#### EXTRAIT

En ce qui nous concerne, et en ce qui concerne toute personne sensée et de bonne foi, il ne devrait pas y avoir, sur l'une quelconque de ces questions, matière à débat puisqu'il s'agit, soit d'un problème de transparence dans la gestion des fonds publics, soit d'un problème de gestion efficace de nos maigres ressources. Pourtant, à toutes ces questions, le rapport donne des réponses pour le moins inattendues et équivoques. Le rapport dit : « Le Gouvernement est disposé à agir lorsque les conditions favorables sont réunies. Par ailleurs, il doit y avoir réciprocité dans la mesure où les gains pour la population en termes de quantité et de qualité de services permettent de justifier tous les sacrifices et efforts additionnels. Pour que les mesures attendues soient politiquement et socialement acceptables, elles doivent correspondre à un apport de ressources conséquent. » En clair, si la communauté internationale veut que Haïti augmente ses recettes propres, et publie un rapport sur la manière dont les fonds vénézuéliens ont été utilisés, il faut qu'elle nous dédommage au préalable et qu'elle nous paie en conséquence. De toute évidence, il y a maldonne, d'autant plus que dans ce même document Haïti propose « un plan sur un horizon de douze à dix-huit mois (exercices 2008-2009 et 2009-2010) au coût total de $ 792 millions », auxquels s'ajoutent $ 125 millions au titre du Programme de redressement des finances publiques. Entre les besoins des programmes ci-dessus et la réponse faite aux demandes de transparence et de bonne gestion, l'écart est considérable, et il n'y a pas lieu de s'étonner que le Canada ait rendue publique sa décision de ne pas participer à un quelconque financement à court terme, ni non plus que, en dehors d'un beau succès diplomatique, la réunion de Washington se soit soldée par des résultats financiers maigres par rapport aux attentes.
L'approche que nous-mêmes nous proposons pour l'aide étrangère se formule comme suit. Nous devrions pouvoir dire aux donateurs : « Voici notre stratégie de croissance. Voici nos priorités. Voici les règles que nous nous fixons pour atteindre à la croissance. En voici le coût et également voici notre contribution. » Sur cette base, les concours extérieurs viendraient en complément de nos moyens propres et non comme le début, et encore moins, comme une condition sine qua non, de notre propre action. Nous pensons que les autorités devraient changer d'attitude et adopter vis-à-vis de l'aide internationale une attitude plus orthodoxe.

########
#### ENTRÉES SOURCES

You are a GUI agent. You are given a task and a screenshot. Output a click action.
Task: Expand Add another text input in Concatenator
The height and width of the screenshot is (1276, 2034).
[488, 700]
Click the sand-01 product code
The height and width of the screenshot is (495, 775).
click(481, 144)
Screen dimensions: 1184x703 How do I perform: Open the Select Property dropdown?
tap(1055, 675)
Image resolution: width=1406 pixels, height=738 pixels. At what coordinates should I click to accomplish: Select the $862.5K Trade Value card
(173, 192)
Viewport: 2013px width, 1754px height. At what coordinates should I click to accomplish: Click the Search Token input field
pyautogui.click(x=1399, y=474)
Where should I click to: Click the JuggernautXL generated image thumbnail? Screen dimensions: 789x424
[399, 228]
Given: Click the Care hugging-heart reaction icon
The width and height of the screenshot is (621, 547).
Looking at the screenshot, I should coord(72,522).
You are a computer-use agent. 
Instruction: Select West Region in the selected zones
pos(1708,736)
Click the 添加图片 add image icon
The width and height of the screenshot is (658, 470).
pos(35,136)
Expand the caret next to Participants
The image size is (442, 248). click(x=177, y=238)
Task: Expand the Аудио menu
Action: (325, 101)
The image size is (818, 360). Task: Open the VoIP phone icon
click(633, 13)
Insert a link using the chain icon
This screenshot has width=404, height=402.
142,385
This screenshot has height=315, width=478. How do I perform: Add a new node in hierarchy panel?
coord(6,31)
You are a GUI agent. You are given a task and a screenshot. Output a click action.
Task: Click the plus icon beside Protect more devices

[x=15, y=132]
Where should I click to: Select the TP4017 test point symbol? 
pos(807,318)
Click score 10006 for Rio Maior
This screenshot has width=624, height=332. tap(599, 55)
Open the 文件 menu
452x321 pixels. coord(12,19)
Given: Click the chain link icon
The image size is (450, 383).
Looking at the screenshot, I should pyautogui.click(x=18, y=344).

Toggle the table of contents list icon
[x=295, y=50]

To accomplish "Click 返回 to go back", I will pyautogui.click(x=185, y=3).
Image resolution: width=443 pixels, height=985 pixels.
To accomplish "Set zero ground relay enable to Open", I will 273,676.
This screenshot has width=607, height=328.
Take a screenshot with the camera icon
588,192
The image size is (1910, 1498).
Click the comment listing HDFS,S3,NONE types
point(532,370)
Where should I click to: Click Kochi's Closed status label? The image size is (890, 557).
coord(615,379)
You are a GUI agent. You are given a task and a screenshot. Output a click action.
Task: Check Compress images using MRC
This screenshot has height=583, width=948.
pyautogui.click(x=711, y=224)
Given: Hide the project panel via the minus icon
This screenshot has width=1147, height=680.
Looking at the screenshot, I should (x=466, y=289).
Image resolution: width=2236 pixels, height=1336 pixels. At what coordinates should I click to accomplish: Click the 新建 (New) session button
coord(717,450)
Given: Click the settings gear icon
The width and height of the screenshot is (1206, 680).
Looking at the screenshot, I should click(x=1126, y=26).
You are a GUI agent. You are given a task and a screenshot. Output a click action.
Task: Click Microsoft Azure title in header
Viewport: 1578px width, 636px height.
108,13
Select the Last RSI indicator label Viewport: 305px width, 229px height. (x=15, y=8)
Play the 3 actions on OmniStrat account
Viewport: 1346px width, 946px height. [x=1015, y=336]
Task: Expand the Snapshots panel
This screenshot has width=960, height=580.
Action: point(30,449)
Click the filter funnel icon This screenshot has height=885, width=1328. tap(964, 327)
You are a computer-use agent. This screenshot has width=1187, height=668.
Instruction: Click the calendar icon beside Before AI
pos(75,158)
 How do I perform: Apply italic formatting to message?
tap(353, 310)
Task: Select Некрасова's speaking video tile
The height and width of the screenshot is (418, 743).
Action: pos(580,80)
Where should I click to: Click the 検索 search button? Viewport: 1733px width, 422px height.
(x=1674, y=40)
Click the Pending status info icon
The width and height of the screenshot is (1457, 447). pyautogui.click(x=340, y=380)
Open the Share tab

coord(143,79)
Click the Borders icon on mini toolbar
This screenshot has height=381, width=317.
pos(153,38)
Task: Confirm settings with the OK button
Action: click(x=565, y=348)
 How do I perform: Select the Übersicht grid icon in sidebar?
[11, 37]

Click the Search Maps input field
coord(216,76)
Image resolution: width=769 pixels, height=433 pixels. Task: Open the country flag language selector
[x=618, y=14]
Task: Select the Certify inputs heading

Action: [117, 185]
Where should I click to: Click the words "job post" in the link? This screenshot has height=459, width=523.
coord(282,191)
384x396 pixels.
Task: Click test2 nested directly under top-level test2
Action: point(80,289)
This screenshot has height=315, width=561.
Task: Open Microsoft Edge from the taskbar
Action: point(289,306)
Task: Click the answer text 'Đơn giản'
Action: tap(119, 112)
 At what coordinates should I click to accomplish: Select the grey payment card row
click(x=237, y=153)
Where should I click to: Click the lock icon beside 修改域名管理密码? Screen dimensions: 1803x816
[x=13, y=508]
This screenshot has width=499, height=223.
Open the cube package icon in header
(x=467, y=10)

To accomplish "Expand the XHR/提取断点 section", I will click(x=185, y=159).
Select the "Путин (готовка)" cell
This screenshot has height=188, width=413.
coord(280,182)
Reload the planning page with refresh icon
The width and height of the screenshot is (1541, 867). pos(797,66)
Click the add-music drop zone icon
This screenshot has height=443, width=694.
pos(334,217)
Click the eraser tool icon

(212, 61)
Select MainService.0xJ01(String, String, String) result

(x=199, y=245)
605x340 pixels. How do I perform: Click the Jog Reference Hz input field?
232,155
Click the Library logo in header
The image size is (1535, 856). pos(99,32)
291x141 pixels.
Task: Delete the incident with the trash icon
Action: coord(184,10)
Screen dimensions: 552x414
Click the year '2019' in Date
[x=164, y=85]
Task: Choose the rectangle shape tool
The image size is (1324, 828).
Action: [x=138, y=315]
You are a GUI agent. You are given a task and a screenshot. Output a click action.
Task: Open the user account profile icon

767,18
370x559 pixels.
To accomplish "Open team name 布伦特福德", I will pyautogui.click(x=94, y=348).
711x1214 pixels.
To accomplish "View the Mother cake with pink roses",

########

EXERCICE BREF A:
Pourriez-vous réécrire sous forme de liste le paragraphe de l'extrait qui commence par « L'approche que nous-mêmes nous proposons », en conservant ses faits principaux ?
EXERCICE BREF B:
Pouvez-vous modifier, dans les entrées, la partie qui s'ouvre sur la ligne contenant « Click the Search Maps input field » et se ferme sur celle contenant « Action: [117, 185] », en y remplaçant « heading » par « title » sans rien changer d'autre ? Ne redonnez que ces lignes.
L'extrait et les entrées proviennent de sources distinctes.

RÉPONSE COMPLÈTE A:
- L'approche proposée pour l'aide étrangère consiste à pouvoir s'adresser clairement aux donateurs.
- Il s'agirait de leur présenter la stratégie de croissance, les priorités, les règles fixées pour atteindre la croissance, le coût de l'ensemble et la contribution propre.
- Les concours extérieurs viendraient alors en complément des moyens propres, et non comme le début ni comme une condition sine qua non de l'action nationale.
- Les autorités devraient changer d'attitude et adopter vis-à-vis de l'aide internationale une attitude plus orthodoxe.

RÉPONSE COMPLÈTE B:
Click the Search Maps input field
coord(216,76)
Image resolution: width=769 pixels, height=433 pixels. Task: Open the country flag language selector
[x=618, y=14]
Task: Select the Certify inputs title

Action: [117, 185]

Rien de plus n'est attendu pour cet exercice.